◆ Problem:
Where the line containing "You are a computer-use" appears, start repeating, and continue exactly through the last line below, adding nothing. Include no pictures.

◆ The records:

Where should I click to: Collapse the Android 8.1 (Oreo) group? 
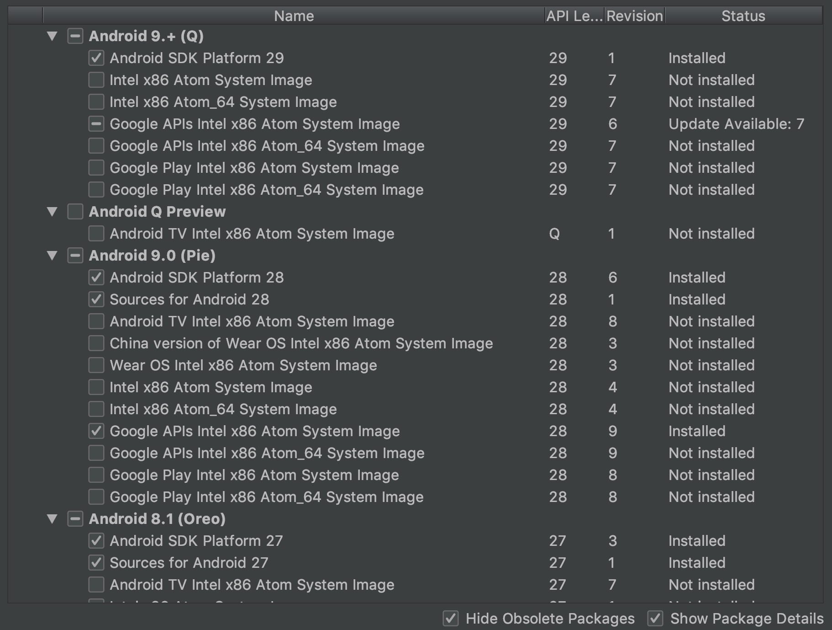point(52,519)
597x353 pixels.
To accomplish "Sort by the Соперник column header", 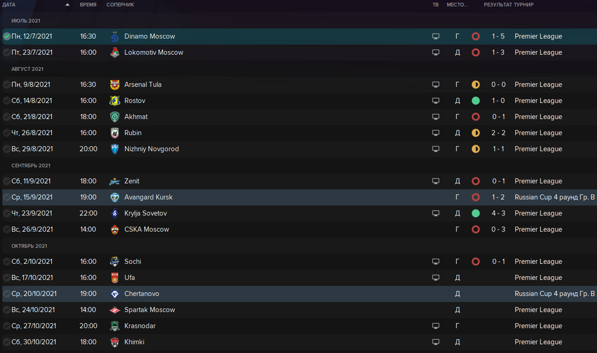I will [x=120, y=5].
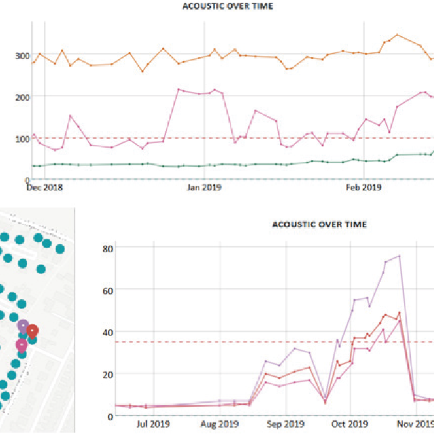Click the 'Sep 2019' x-axis label
Screen dimensions: 434x434
click(285, 424)
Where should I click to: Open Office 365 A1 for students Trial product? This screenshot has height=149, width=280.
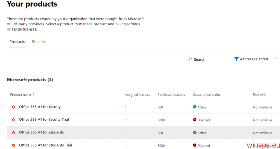click(x=45, y=145)
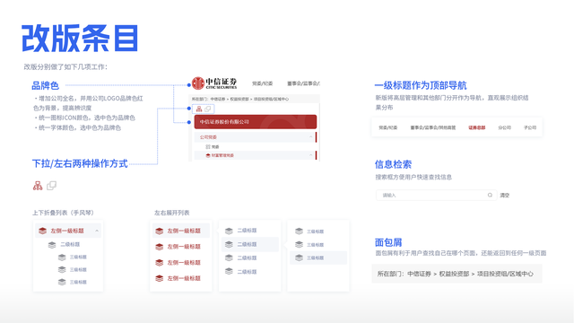Collapse the accordion 左侧一级标题 row via its chevron
Screen dimensions: 574x323
pyautogui.click(x=97, y=231)
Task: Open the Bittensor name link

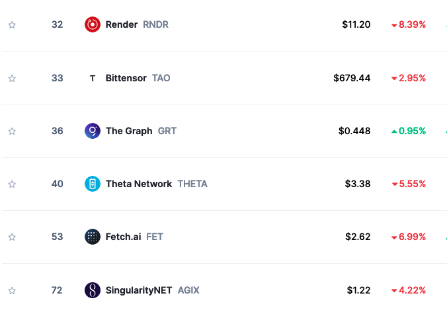Action: 126,78
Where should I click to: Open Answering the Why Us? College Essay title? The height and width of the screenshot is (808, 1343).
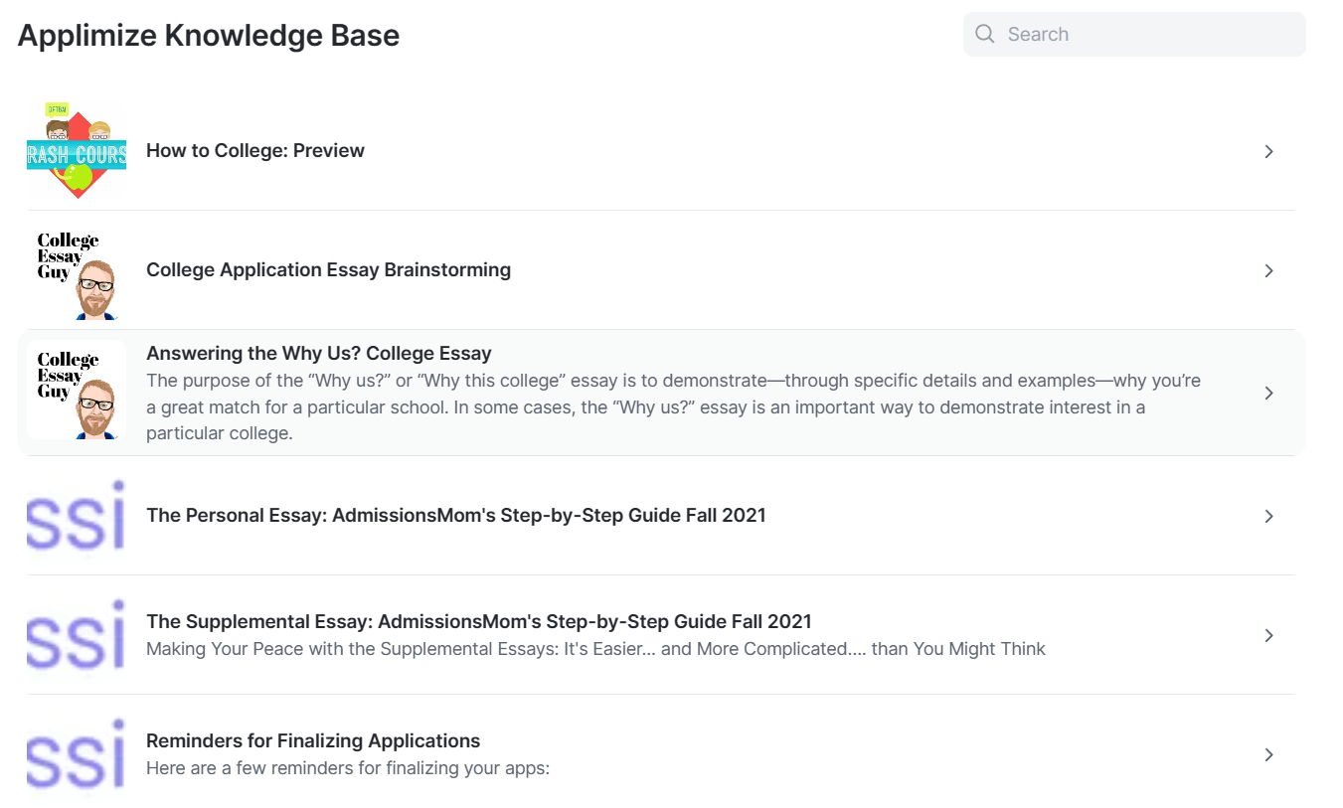319,353
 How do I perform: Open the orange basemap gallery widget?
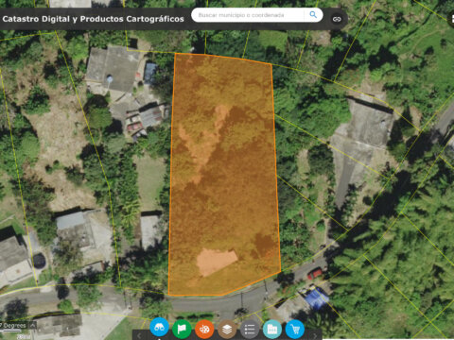coord(204,330)
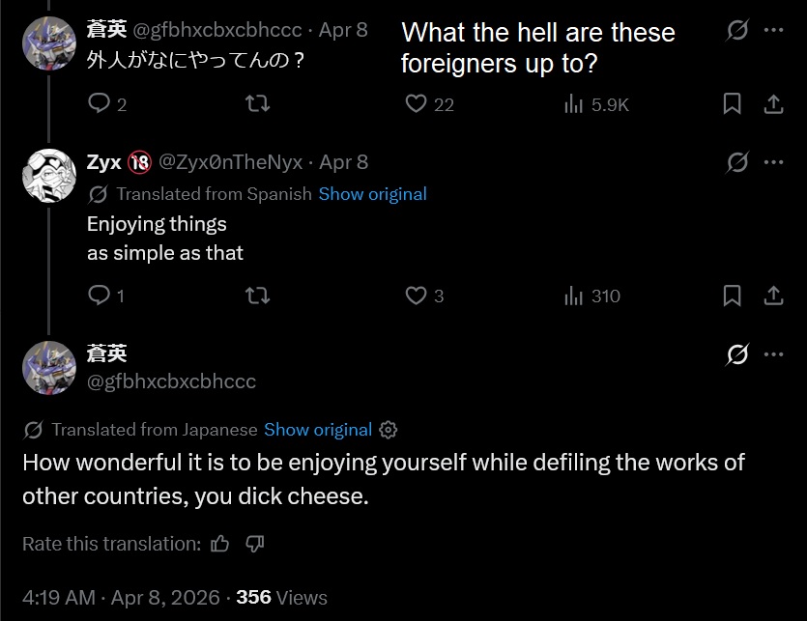Rate this translation thumbs up
The height and width of the screenshot is (621, 807).
coord(220,544)
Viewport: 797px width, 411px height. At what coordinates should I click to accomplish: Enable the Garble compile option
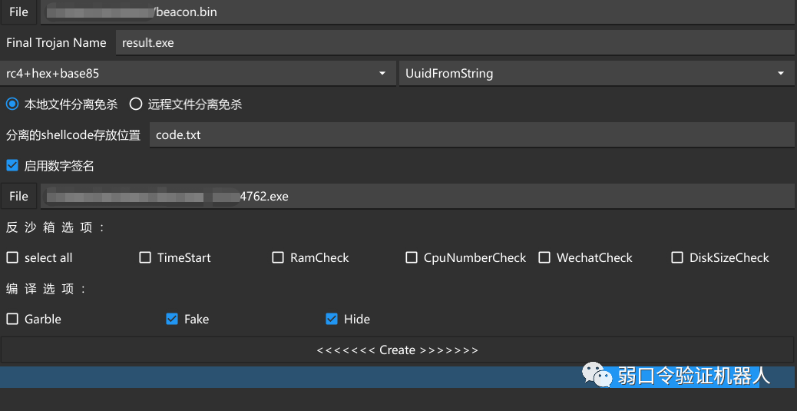coord(12,320)
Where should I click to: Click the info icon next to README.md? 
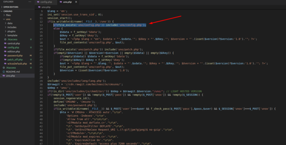point(4,72)
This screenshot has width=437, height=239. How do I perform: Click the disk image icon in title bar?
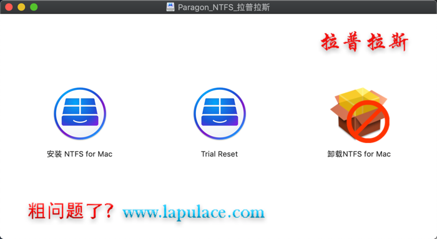pos(170,7)
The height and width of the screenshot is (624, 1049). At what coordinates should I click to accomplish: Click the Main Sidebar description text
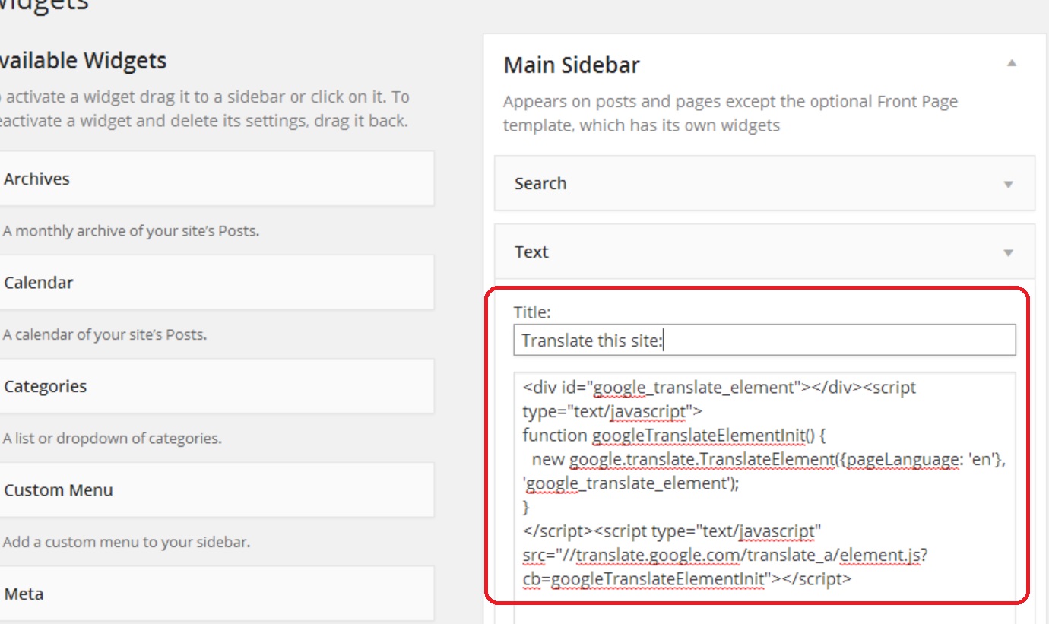(x=730, y=113)
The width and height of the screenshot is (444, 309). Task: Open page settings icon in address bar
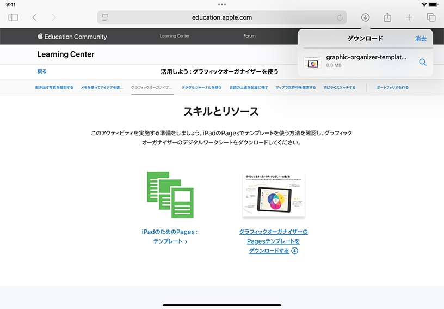pos(105,17)
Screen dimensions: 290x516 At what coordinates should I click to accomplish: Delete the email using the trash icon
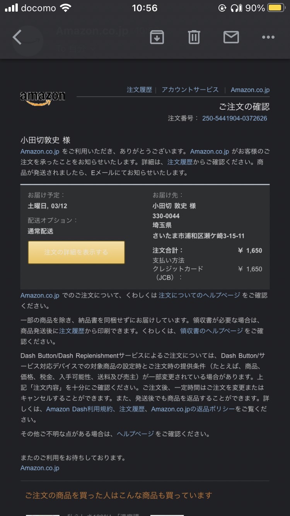(194, 37)
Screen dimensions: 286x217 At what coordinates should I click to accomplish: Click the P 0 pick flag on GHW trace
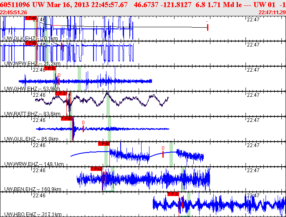click(x=50, y=68)
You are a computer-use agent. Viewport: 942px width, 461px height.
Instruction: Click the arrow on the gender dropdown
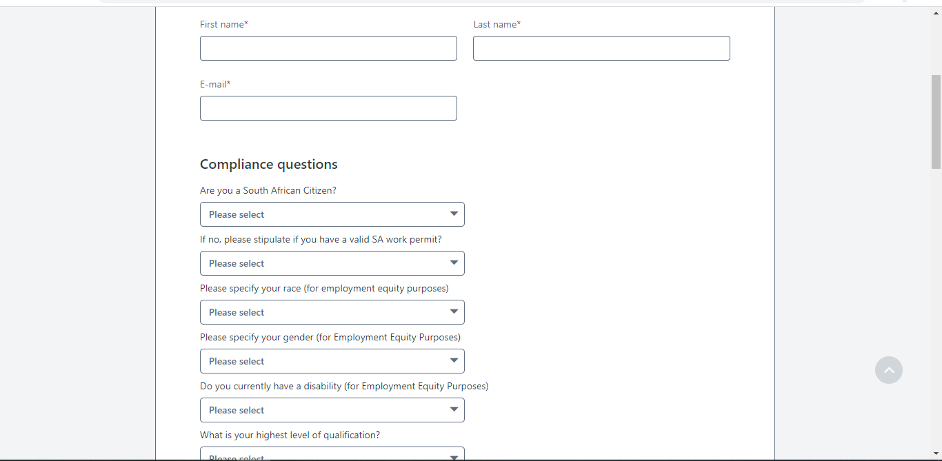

◆ Expected output:
You are a computer-use agent. Viewport: 942px width, 461px height.
Instruction: Click the arrow on the gender dropdown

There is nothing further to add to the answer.